To determine the role of the kynurenine pathway in rhodoquinone and de novo NAD+ biosynthesis and whether NAD+ rescue pathways are essential in parasitic worms (helminths).
We demonstrate that rhodoquinone, the key electron transporter used by helminths under hypoxia, derives from the tryptophan catabolism even in the presence of a minimal kynurenine pathway. We show that of the kynurenine pathway genes only the kynureninase and tryptophan/indoleamine dioxygenases are essential for rhodoquinone biosynthesis. Metabolic labeling with tryptophan revealed that the lack of the formamidase and kynurenine monooxygenase genes did not preclude rhodoquinone biosynthesis in the flatworm Mesocestoides corti. In contrast, a minimal kynurenine pathway prevented de novo NAD+ biosynthesis, as revealed by metabolic labeling in M. corti, which also lacks the 3-hydroxyanthranilate 3,4-dioxygenase gene. Our results indicate that most helminths depend solely on NAD+ rescue pathways, and some lineages rely exclusively on the nicotinamide salvage pathway. Importantly, the inhibition of the NAD+ recycling enzyme nicotinamide phosphoribosyltransferase with FK866 led cultured M. corti to death.

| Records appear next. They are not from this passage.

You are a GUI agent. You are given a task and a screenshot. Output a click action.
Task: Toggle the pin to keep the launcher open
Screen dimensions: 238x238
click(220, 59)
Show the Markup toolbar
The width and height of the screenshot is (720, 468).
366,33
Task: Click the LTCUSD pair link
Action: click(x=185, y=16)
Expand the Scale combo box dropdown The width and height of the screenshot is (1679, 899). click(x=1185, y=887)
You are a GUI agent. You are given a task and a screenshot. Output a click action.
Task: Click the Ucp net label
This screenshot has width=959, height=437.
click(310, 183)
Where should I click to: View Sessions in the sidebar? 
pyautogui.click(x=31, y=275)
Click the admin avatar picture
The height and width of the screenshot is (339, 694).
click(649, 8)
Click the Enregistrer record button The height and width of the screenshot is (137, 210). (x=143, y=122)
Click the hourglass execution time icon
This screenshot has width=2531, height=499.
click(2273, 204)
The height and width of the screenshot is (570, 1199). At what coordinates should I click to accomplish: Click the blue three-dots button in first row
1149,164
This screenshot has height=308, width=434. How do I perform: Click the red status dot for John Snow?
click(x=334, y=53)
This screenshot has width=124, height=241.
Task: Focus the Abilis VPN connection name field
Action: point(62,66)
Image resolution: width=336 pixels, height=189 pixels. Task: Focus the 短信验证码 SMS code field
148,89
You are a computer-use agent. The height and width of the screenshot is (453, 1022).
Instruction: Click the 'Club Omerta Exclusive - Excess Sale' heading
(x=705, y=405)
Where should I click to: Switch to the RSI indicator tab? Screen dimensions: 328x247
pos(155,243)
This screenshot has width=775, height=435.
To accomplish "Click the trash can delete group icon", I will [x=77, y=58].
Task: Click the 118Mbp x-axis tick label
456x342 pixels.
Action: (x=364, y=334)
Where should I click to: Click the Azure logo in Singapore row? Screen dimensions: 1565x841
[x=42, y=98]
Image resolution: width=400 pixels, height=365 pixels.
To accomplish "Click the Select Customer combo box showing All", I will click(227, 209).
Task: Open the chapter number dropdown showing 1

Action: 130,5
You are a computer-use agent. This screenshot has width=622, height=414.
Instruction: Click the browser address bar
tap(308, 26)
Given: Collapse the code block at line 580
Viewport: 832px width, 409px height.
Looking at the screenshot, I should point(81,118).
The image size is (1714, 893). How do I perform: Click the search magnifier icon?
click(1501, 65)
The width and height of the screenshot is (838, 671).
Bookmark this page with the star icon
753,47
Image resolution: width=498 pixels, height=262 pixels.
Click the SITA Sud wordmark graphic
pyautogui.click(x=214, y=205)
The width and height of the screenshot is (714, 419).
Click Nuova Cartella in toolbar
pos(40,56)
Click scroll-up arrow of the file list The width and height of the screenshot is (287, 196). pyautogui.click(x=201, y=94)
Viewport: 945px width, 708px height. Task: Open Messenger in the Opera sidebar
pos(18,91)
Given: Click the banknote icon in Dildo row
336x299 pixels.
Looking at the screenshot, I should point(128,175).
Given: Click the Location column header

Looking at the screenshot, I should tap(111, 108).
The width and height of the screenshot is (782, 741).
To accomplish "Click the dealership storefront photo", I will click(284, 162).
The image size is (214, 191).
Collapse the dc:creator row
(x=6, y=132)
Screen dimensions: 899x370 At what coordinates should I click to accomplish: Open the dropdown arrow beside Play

We use comparative genomics of more than 100 hundred helminth genomes, metabolic labeling, HPLC-MS targeted metabolomics, and enzyme inhibitors to define pathways that lead to rhodoquinone and NAD+ biosynthesis in helminths. We identified the essential enzymes of these pathways in helminth lineages, revealing new potential pharmacological targets for helminthiasis.
Our results demonstrate that a minimal kynurenine pathway was evolutionary maintained for rhodoquinone and not for de novo NAD+ biosynthesis in helminths, and shed light on the essentiality of NAD+ rescue pathways in helminths.